(Stored records)
+++++

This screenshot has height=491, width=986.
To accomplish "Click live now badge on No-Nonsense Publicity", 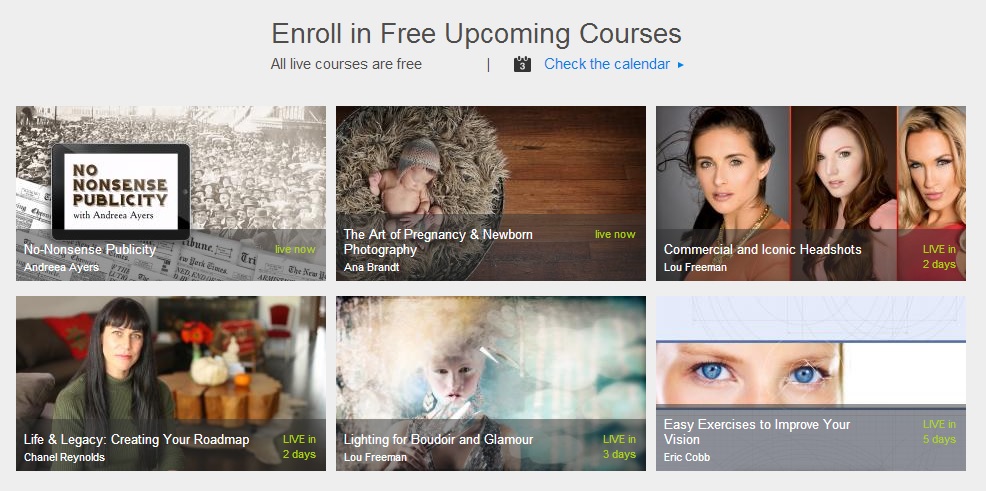I will pyautogui.click(x=295, y=249).
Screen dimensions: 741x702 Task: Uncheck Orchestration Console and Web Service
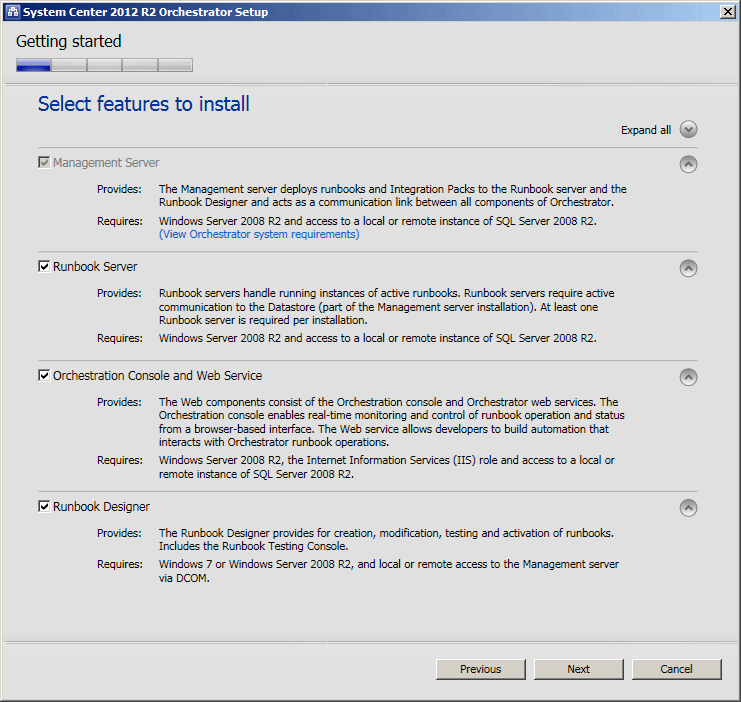pyautogui.click(x=44, y=375)
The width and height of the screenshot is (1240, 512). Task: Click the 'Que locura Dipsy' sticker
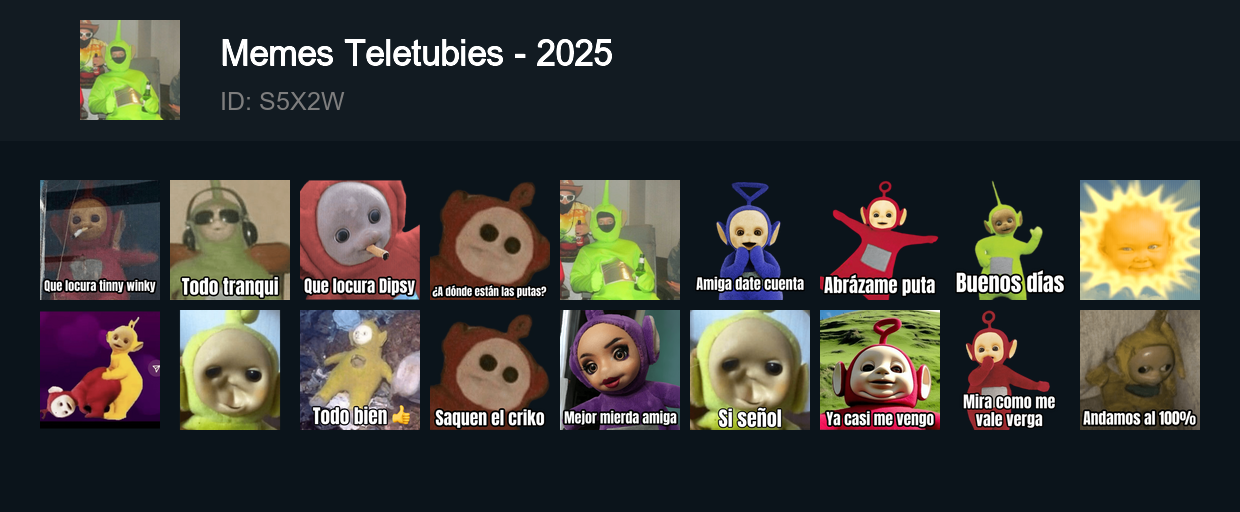(360, 240)
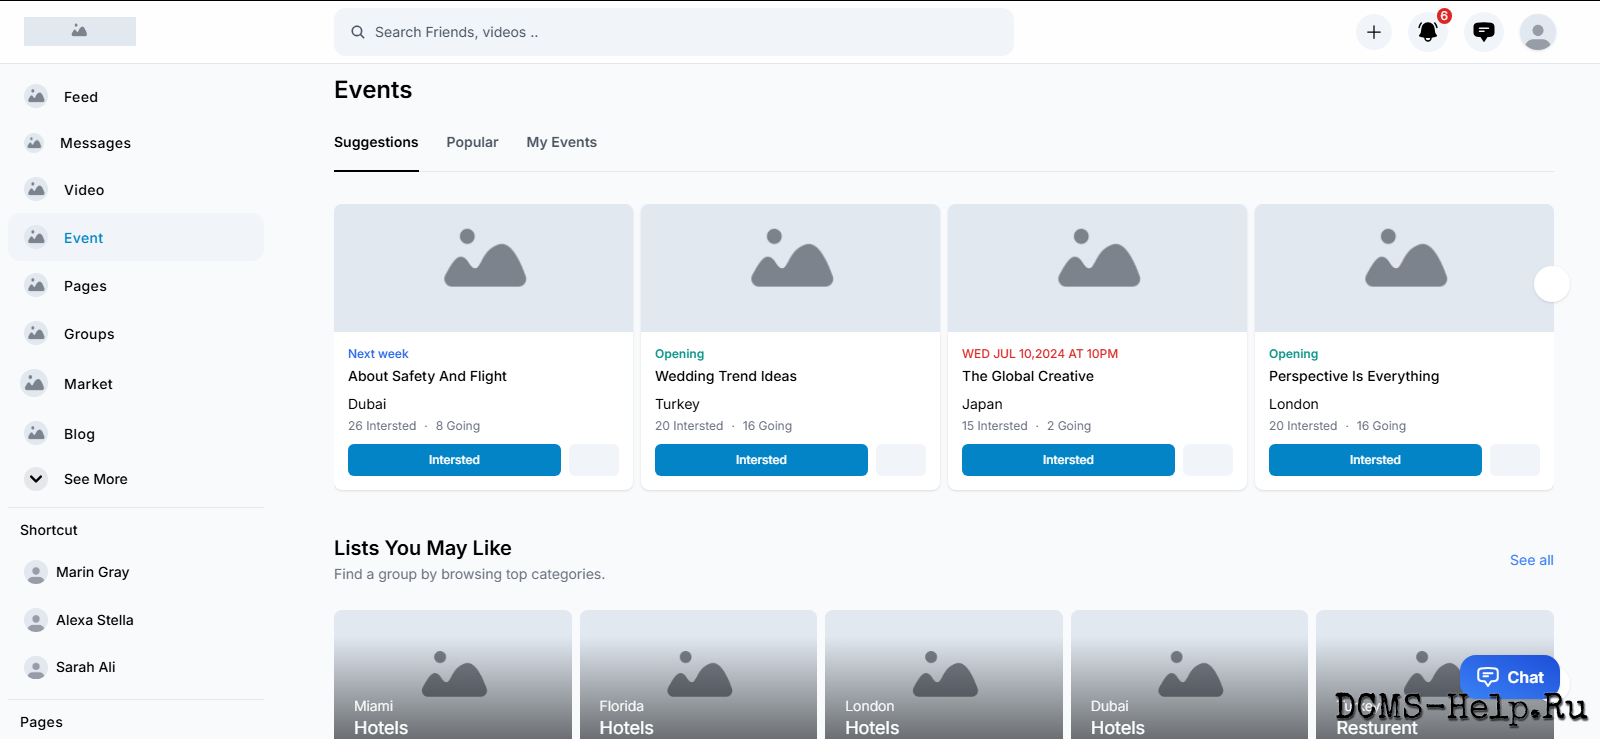
Task: Open the messages chat bubble icon
Action: 1484,32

+++++

== Exercise objective ==
The lines to return run from the line containing "Screen dimensions: 741x702" through the last line of the records. Give them exactly, omitting pictures.

== Solution below ==
Screen dimensions: 741x702 Task: Uncheck Orchestration Console and Web Service
pyautogui.click(x=44, y=375)
The width and height of the screenshot is (1240, 512). Task: Click the 'Que locura Dipsy' sticker
(360, 240)
Task: Open the messages chat bubble icon
Action: 1484,32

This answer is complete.